Trade minister Al-Salih proved to be a consummate insider, an intimate of Saddam Hussein. He was equally at home preaching Iraq’s peaceful intentions to American audiences or devising ways to protect the income sources of the leaders of the regime. Always willing to encourage countries to circumvent the detested sanctions, he held his job until the end. He was included on the list of Iraq’s most wanted officials as the invasion neared. Al-Salih is shown as the six of hearts on the deck of identification cards provided to U.S. troops during the invasion. He was captured in April 2003, ending his devious career.
Several officials in the current administration had previously vociferously criticized President Clinton for overextending U.S. forces around the world. Despite their worries about an overstretched military during the Clinton years, they have duplicated the feat on a bigger and more expensive scale. Back in 2002, a White House economic adviser was denounced for suggesting the Iraq war could cost as much as $200 billion. To date, the actual cost is closer to $1 trillion and climbing.
Five years after what was planned as a short operation, the 172,000 U.S. troops in Iraq gamely struggle to control insurgents while imposing a degree of order. On a positive note, the Iraqi undertaking has provided jobs for the 120,000 military contractors brought in to fill the void caused by the failure to commit enough troops.
Although almost never willing to admit it, a nation tends to get the type of government its people deserve. It would be a shame if the result of our exercise in Iraq turned out to be the emergence of another dictator a few years hence. In the meantime, the global war on terrorism grinds on, not having been helped much by the way we have done things in Iraq. If a Democrat wins the presidency in 2008, the second cycle of passing the Iraq problem from a Republican president to a Democratic one will be completed.
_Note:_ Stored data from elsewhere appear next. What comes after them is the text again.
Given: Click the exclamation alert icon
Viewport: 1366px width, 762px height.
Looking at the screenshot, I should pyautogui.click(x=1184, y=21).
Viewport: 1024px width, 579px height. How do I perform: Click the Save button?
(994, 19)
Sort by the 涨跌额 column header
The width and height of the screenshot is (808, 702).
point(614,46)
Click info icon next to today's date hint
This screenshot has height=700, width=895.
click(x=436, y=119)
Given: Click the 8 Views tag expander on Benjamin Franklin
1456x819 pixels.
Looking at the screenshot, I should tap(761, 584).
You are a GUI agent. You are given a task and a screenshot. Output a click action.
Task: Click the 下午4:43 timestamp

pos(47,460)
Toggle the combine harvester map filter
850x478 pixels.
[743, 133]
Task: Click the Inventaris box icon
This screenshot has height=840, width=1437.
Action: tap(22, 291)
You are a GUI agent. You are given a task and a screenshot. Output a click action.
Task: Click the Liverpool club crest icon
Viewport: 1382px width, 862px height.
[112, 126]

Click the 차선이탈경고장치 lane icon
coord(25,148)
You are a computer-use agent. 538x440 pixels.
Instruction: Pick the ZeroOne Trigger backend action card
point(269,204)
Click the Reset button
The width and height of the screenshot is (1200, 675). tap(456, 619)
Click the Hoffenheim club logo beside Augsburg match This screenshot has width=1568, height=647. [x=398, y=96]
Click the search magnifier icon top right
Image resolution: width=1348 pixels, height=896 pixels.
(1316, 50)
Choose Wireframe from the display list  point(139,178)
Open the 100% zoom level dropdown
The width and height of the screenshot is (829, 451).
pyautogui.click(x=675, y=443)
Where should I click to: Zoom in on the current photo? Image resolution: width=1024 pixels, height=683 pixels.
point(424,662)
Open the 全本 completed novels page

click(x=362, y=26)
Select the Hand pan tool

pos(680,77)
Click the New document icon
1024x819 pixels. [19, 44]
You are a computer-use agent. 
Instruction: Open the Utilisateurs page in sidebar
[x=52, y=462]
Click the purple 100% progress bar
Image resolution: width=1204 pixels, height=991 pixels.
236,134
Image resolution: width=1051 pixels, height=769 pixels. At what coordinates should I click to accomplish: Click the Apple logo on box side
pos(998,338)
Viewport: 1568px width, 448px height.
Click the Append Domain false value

In 1898, the battleship Maine exploded and sank while at anchor in the harbor at Havana, Cuba. An angry United States accused the Spanish of planting a mine and declared war on Spain. Even though it is now believed that the Maine was sunk as a result of a fire in a coal bunker that ignited an ammunition magazine, the consequences of the war cannot be undone.
As with the aftermath of the Spanish-American War, we will be dealing with the fallout of the Iraq invasion for a long time. The problem plagued country that was once part of the Babylonian Empire is not going to go away. Since the oil pumped in the Middle East lubricates the economies of Asia, the United States and Europe, the next administration is not going to be able to disengage from the region. Hopefully, it will be able to avoid duplicating the many mistakes as it deals with the multiple problems it will inherit.
Karl Reiner is a friend of this site and an active voice for a fact-based approach to the issue of immigration from Mexico and international trade. This blog has published a number of previous articles by Karl. Karl managed international trade and economic policy analysis at the U.S. Department of Commerce in Washington, DC. He served as an acting deputy assistant secretary of Commerce during the first Bush and Clinton administrations. A Vietnam veteran, he is a graduate of the Ohio State University and holds a MS degree from the Garvin School of International Management. After retiring from government service in 1994, he did consulting and authored a novel, "Sgt. Bellnapp’s Secret", published in 2001, and a collection of historical essays, "Remembering Fairfax County, Virginia," last year.